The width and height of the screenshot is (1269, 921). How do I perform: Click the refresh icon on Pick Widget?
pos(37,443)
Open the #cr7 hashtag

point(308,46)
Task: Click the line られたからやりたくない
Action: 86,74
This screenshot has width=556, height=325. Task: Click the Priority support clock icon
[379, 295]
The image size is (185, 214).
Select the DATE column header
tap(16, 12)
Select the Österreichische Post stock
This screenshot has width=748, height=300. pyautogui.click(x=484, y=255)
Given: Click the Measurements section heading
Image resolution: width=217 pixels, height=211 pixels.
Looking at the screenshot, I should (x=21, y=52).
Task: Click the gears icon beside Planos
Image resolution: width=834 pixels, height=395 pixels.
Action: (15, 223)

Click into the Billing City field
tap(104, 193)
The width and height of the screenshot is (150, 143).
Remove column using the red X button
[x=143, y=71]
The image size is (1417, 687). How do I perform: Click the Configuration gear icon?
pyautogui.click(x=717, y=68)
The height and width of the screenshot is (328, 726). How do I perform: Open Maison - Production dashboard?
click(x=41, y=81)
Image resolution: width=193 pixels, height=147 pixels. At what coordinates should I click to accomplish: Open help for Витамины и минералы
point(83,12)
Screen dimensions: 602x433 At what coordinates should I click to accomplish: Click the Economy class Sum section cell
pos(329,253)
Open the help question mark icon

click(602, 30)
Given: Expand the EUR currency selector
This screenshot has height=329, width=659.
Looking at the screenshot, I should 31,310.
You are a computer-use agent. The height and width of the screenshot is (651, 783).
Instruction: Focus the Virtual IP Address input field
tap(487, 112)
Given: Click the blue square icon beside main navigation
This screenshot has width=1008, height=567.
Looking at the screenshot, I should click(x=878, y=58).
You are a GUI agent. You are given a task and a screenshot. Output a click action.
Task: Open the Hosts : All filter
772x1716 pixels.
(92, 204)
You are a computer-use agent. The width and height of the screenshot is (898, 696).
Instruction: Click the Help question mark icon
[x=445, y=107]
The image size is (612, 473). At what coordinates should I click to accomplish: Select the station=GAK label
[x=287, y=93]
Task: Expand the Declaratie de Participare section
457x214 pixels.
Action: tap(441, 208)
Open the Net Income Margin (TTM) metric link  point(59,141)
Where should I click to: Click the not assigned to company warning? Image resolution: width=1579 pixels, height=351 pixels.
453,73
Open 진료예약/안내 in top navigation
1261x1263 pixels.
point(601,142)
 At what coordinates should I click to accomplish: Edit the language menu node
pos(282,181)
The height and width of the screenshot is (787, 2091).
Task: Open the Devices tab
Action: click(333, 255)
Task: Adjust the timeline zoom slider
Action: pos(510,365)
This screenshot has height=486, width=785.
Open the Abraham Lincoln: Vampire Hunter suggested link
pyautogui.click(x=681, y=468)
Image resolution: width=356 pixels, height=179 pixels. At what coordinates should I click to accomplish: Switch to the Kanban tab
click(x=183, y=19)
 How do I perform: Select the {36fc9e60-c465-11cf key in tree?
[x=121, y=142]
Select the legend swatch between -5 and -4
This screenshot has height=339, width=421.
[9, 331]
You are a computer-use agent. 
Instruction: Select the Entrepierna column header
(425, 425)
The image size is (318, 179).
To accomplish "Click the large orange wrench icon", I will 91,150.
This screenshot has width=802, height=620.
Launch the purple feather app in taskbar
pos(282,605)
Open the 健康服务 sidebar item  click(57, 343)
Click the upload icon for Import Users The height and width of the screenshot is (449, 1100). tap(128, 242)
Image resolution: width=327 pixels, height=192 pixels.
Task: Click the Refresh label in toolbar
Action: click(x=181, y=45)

◆ Exercise: Each line that holds the string "Expand" is to be copied from the entries above.

◆ Response box:
Given: Expand the EUR currency selector
Task: Expand the Declaratie de Participare section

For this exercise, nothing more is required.